-- Begin PAGE TEXT --
# Best finish for alder?



## rlb1961 (Mar 9, 2011)

I am starting a new project - I am going to build a set of barrister bookcases to hold all of my woodworking magazines and books. I decided to build them out of knotty alder because it is pretty inexpensive out here, and I liked the appearance of some projects I have seen that were done in knotty alder. But having never used it before, I am at a loss to decide how to finish it. Does anyone have any suggestions or perhaps some examples of work they have done with alder (plain or knotty)?


----------



## BreakingBoardom (Dec 18, 2009)

I built my daughter's crib out of alder, regular, not knotty. I used I believe Red Mahogany stain followed by polyurethane. You can see the project here:


----------



## Nomad62 (Apr 20, 2010)

Alder is relatively soft, I would recommend a covering finish such as poly, shellac, or an epoxy to help protect it from dents and whatnot.


----------



## DLCW (Feb 18, 2011)

Having done many projects from alder I've learned that it acts a lot like pine, maple and cherry in regards to staining. It blotches pretty bad. The way around this is to use dyes instead of stain. Also, if you use a clear coat finish that provides some toning (like conversion varnish or amber or garnet shellac) you can make it look beautiful. If using shellac, make sure you put a durable clear coat over it. Water borne poly dries perfectly clear so if you get the exact coloring you want, use that to clear coat.
-- End PAGE TEXT --
-- Begin DATA --
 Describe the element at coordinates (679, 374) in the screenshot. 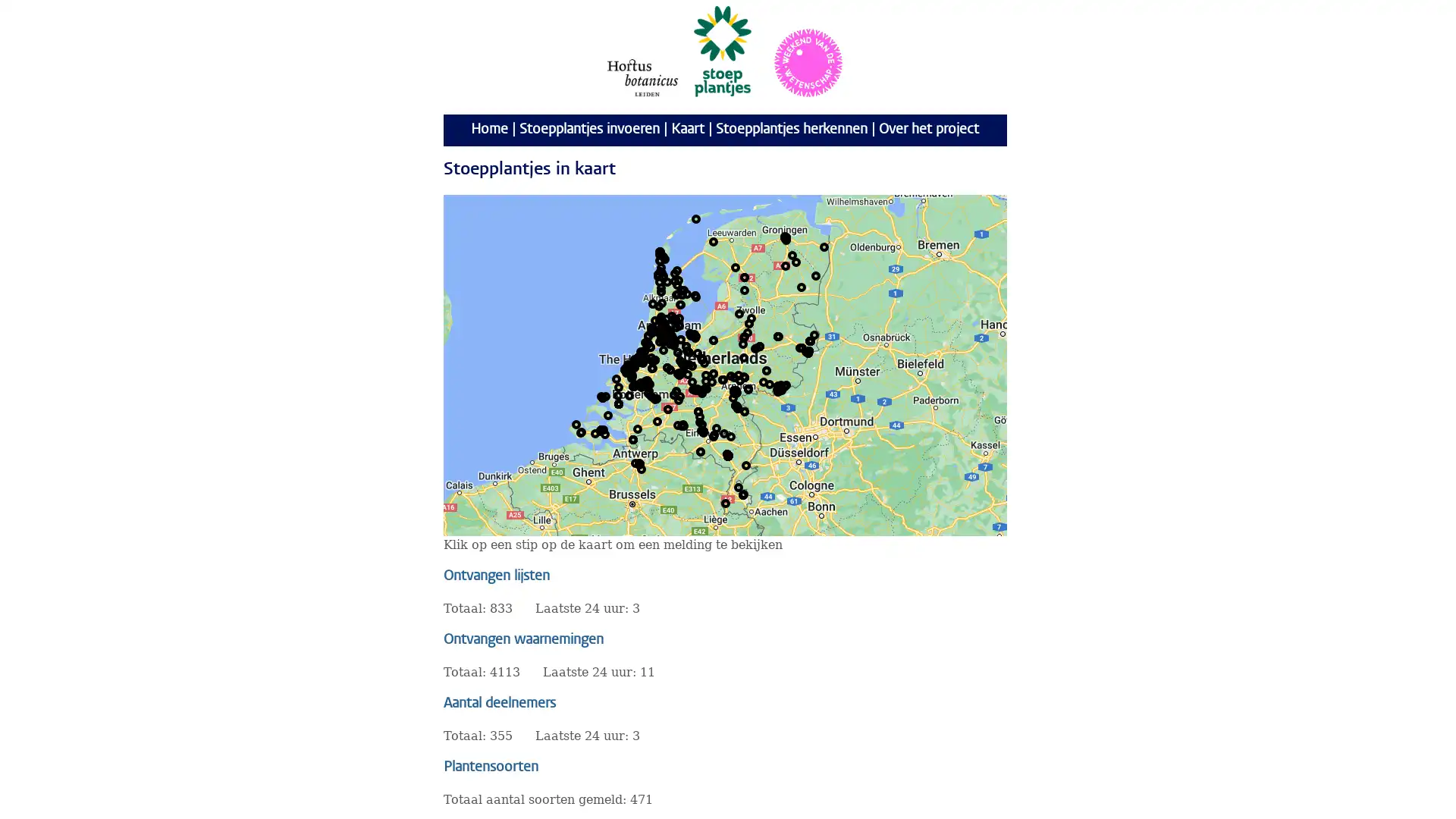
-- End DATA --
- **REQUIRED WORK**:
A. In the forum thread on finishing alder, what does DLCW suggest using instead of stain to avoid blotching?
B. Carry the forum thread on finishing alder forward from its last post.

- **ANSWERS TO THE EXERCISE**:
A. Dyes.

B.
----------



## rlb1961 (Mar 9, 2011)

Thanks for the input from everyone. I made up some test boards and tried a few different methods. Here is the finishing schedule I came up with:

Sand to 180 grit and seal with Zinsser Seal Coat.
Lightly sand with 220 grit.
Stain with General Finishes Gel Stain (Antique Walnut). Wait 5 minutes and wipe off excess. Buff with clean rag.
Spray on 2 light coats of dewaxed shellac to seal the stain coat. Allow to dry and sand with 400 grit.
Brush on 2 coats of full strenth oil-based satin polyurethane, sanding lightly with 400 grit after each coat has dried.
Apply 2 coats of satin wipe-on poly.
Allow the final coat to dry thoroughly (at least 24 hours), then apply paste wax with #0000 steel wool and buff out with more steel wool and finally a clean rag.

The process is a bit complicated, but I get a nice finish that doesn't blotch and looked hand-rubbed. I'll post some pictures when the project is completed.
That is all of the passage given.